Les revendications fusent. Revalorisation des métiers féminisés, égalité salariale, fin du temps partiel imposé. « Dans les métiers de l'éducation, de la santé ou de l'accompagnement social, majoritairement féminins, la même mécanique se répète », dénonce une intervenante. Cette « vision sexiste sert de paravent à l'exploitation ».
La réalité réunionnaise frappe durement. « Beaucoup sont mères seules. Dans plus de la moitié des cas, ces familles vivent sous le seuil de pauvreté », rappelle Jocelyne de la CGT. Les chiffres circulent : quatre-vingts pour cent des femmes consacrent au moins une heure quotidienne aux tâches domestiques, contre un tiers des hommes.
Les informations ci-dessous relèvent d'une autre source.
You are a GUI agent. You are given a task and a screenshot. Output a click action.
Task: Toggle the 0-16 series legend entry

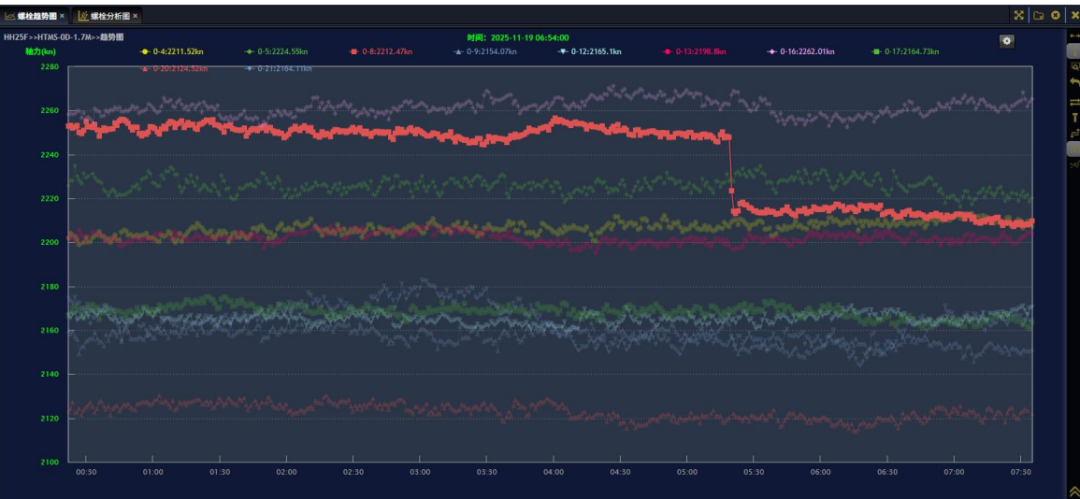(801, 51)
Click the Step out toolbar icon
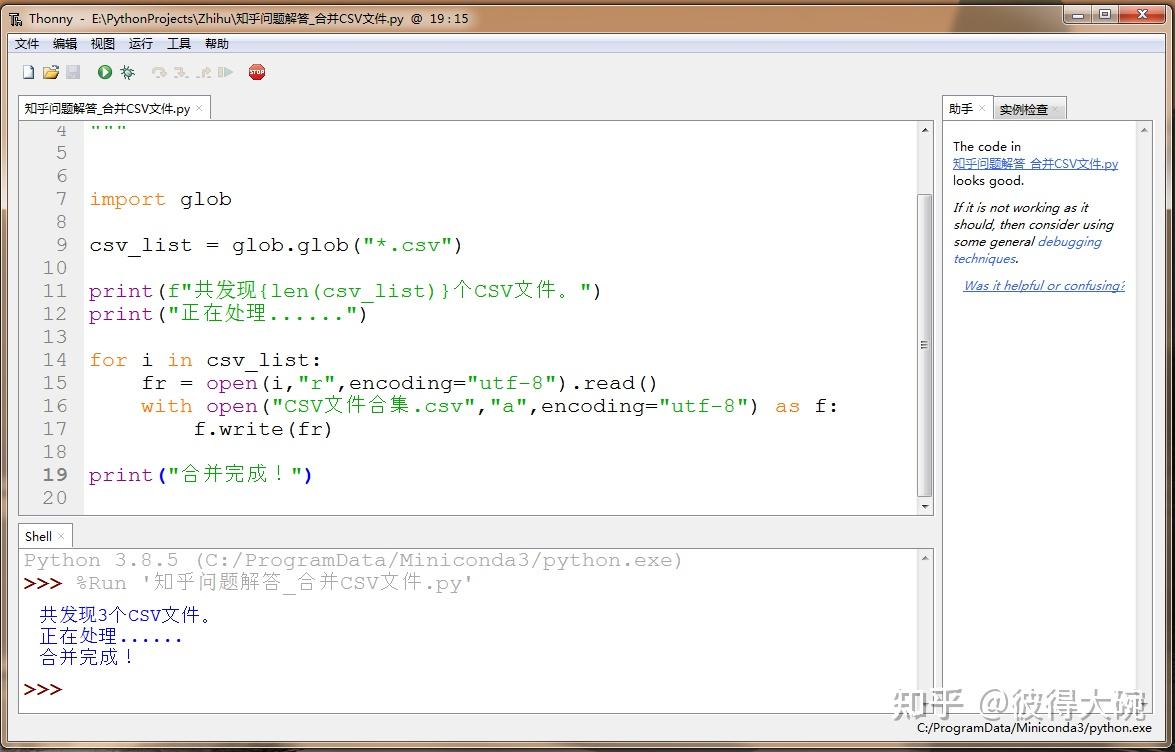 coord(203,71)
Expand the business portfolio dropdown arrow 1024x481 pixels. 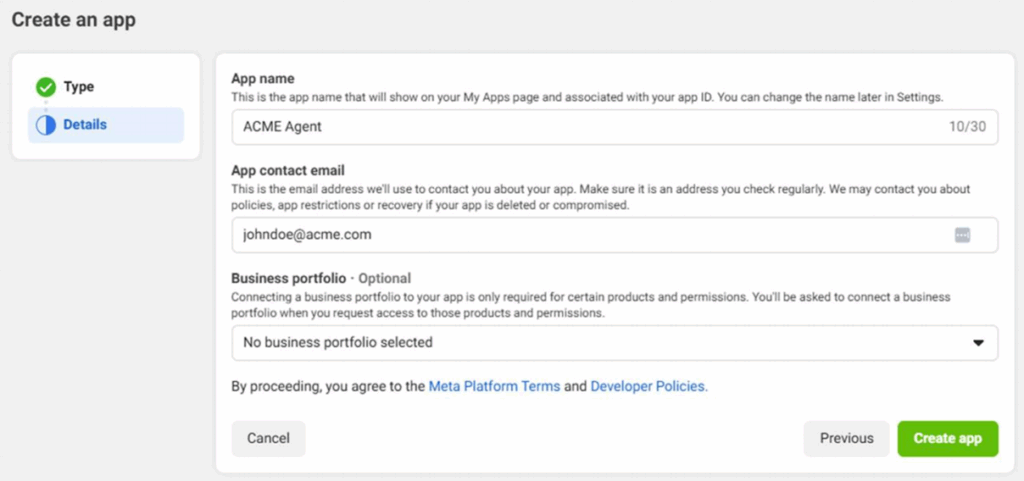pos(978,343)
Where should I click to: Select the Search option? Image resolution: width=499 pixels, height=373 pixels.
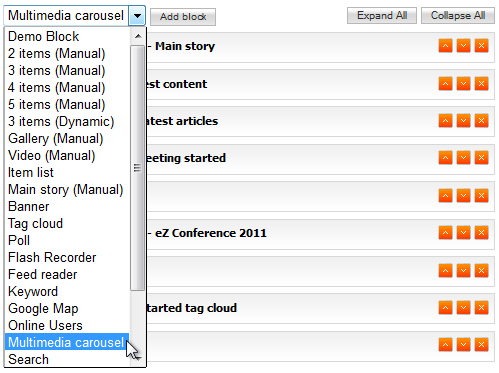(x=28, y=359)
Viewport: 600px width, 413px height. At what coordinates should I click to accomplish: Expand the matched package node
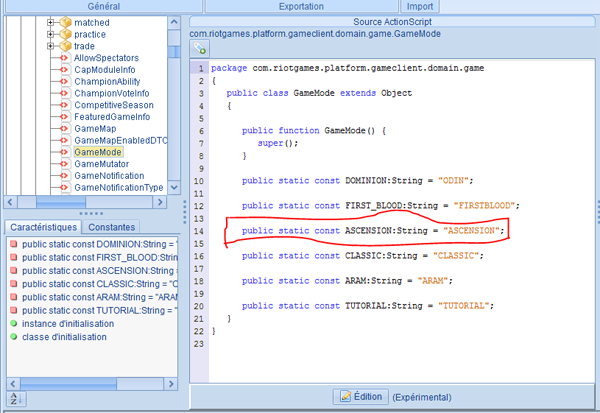pos(50,21)
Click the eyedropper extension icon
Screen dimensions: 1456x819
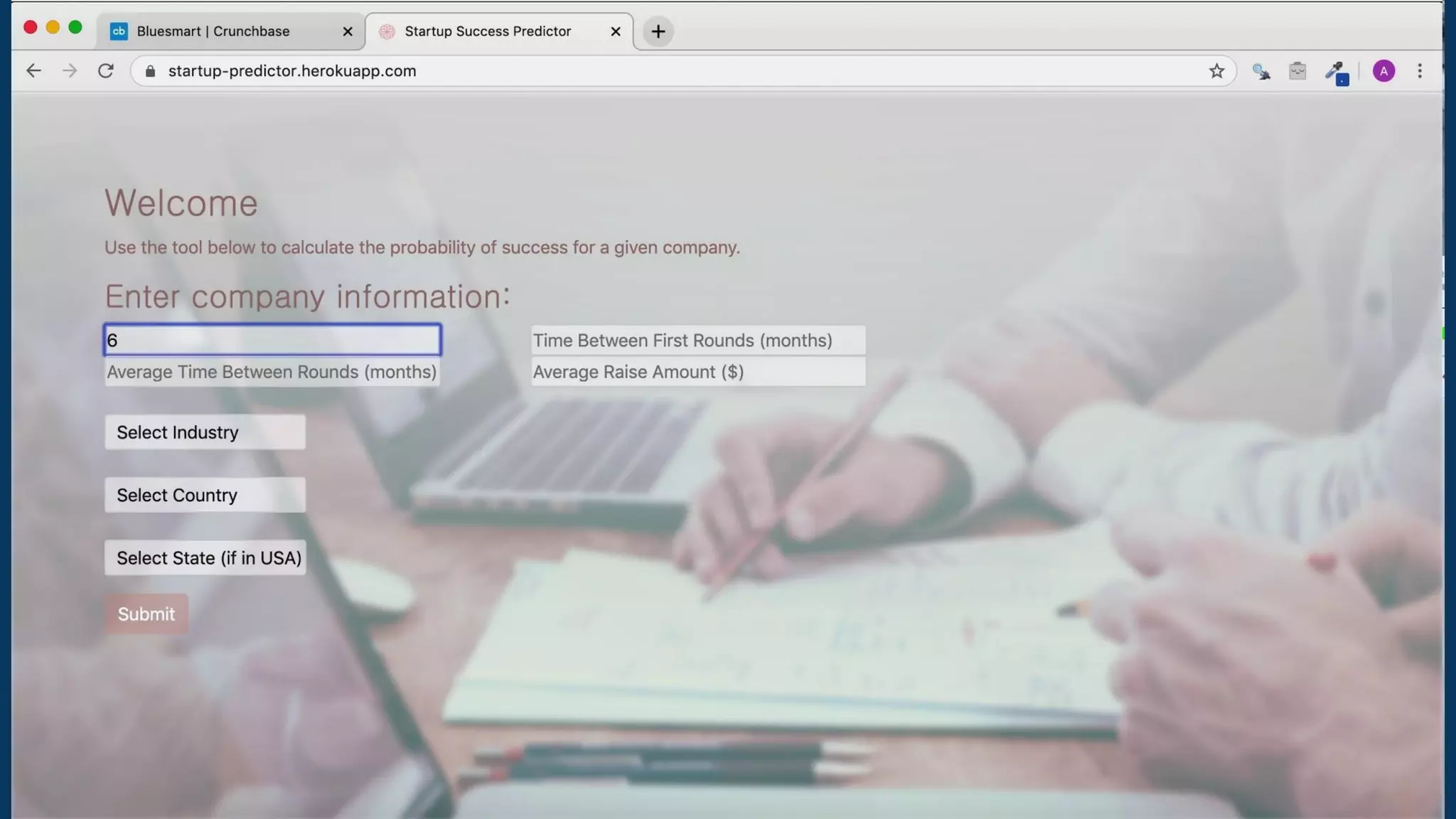pos(1336,71)
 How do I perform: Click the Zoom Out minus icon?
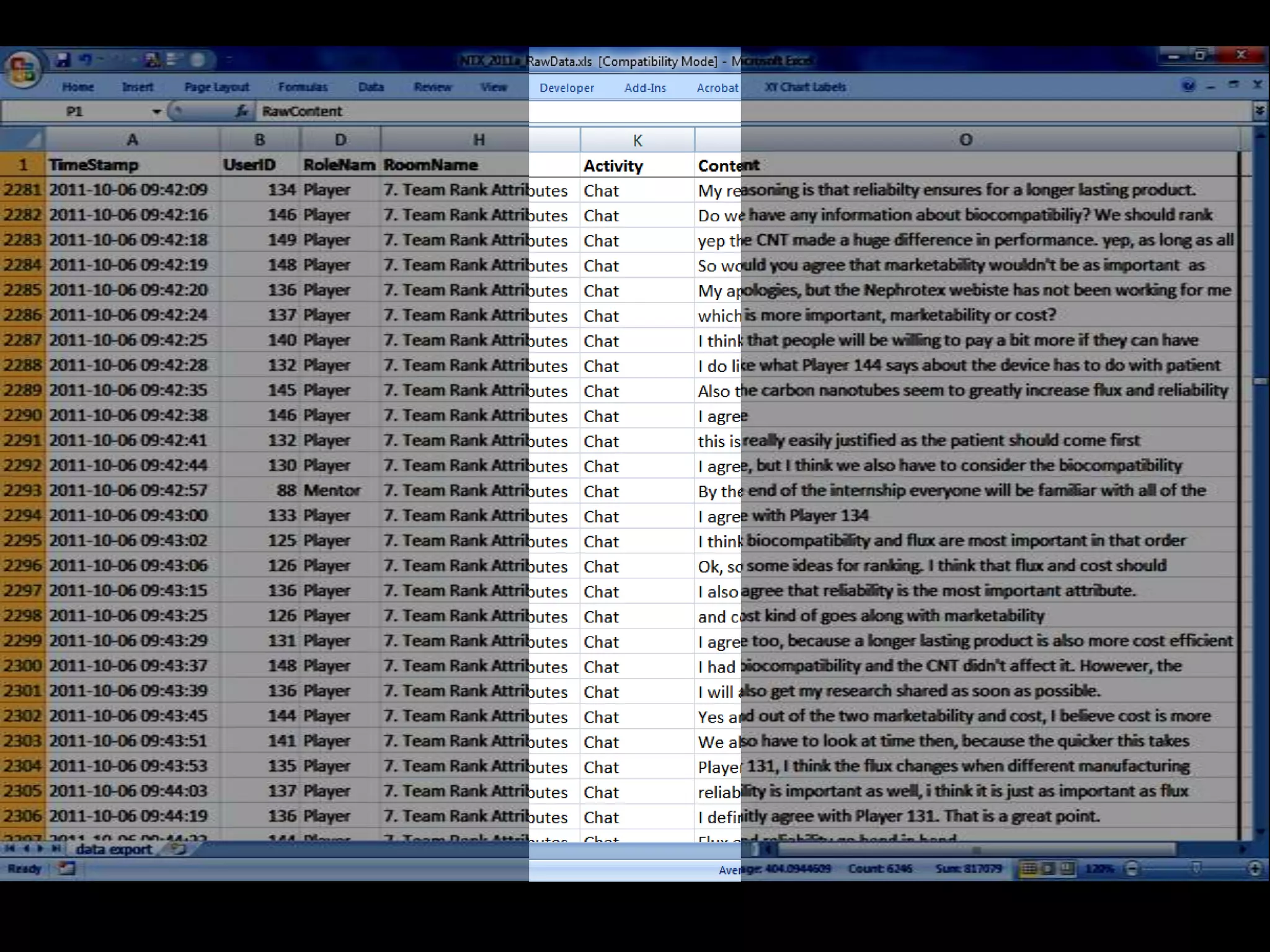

Le sujet des violences assombrit l'atmosphère. « À La Réunion, quinze femmes déposent plainte chaque jour pour violences conjugales. Les forces de l'ordre interviennent dix-sept fois par jour pour des violences intrafamiliales », énumère une militante. « Nous continuons à compter nos mortes. »
Autour de la préfecture, les manifestantes se dispersent lentement. Certaines replient leurs banderoles, d'autres discutent encore. « Tant que l'égalité ne sera pas réelle, le 8 mars restera une journée de lutte », concluent les organisatrices tandis que le cortège se dilue dans les rues de la capitale.